**What needs to be done**
Copy out the lines of the data below that run from the line with "View post analytics" to the line with "coord(221,31)", including both of those lines.

Data for finding displayed items:

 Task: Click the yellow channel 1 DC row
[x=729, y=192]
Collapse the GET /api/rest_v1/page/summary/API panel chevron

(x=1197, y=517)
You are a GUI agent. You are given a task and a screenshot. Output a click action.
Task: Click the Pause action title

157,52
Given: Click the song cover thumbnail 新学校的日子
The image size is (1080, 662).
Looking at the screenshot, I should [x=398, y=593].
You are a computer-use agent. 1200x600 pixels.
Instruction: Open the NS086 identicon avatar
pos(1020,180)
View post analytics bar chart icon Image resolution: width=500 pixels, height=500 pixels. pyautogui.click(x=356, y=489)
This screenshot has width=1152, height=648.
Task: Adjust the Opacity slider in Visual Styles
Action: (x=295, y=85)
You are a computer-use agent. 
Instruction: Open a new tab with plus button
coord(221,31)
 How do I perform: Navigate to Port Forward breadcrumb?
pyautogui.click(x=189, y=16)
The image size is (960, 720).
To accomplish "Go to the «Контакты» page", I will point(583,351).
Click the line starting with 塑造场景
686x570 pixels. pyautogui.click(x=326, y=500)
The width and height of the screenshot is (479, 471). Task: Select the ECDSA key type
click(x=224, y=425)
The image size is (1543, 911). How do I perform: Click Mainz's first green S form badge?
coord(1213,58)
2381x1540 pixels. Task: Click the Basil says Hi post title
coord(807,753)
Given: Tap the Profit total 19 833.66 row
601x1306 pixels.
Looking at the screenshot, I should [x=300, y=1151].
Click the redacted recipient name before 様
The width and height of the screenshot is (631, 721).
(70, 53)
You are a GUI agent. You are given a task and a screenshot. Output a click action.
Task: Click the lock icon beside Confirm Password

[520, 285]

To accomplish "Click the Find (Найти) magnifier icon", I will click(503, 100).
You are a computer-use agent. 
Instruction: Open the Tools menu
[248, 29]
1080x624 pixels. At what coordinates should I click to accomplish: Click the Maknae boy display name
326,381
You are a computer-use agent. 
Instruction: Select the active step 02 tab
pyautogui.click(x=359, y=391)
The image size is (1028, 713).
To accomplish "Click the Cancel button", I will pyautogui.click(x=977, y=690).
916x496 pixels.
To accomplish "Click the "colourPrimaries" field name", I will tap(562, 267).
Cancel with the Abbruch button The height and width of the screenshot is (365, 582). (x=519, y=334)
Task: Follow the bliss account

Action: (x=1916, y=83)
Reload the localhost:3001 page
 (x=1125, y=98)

**Reply to the exercise**
View post analytics bar chart icon Image resolution: width=500 pixels, height=500 pixels. pyautogui.click(x=356, y=489)
This screenshot has width=1152, height=648.
Task: Adjust the Opacity slider in Visual Styles
Action: (x=295, y=85)
You are a computer-use agent. 
Instruction: Open a new tab with plus button
coord(221,31)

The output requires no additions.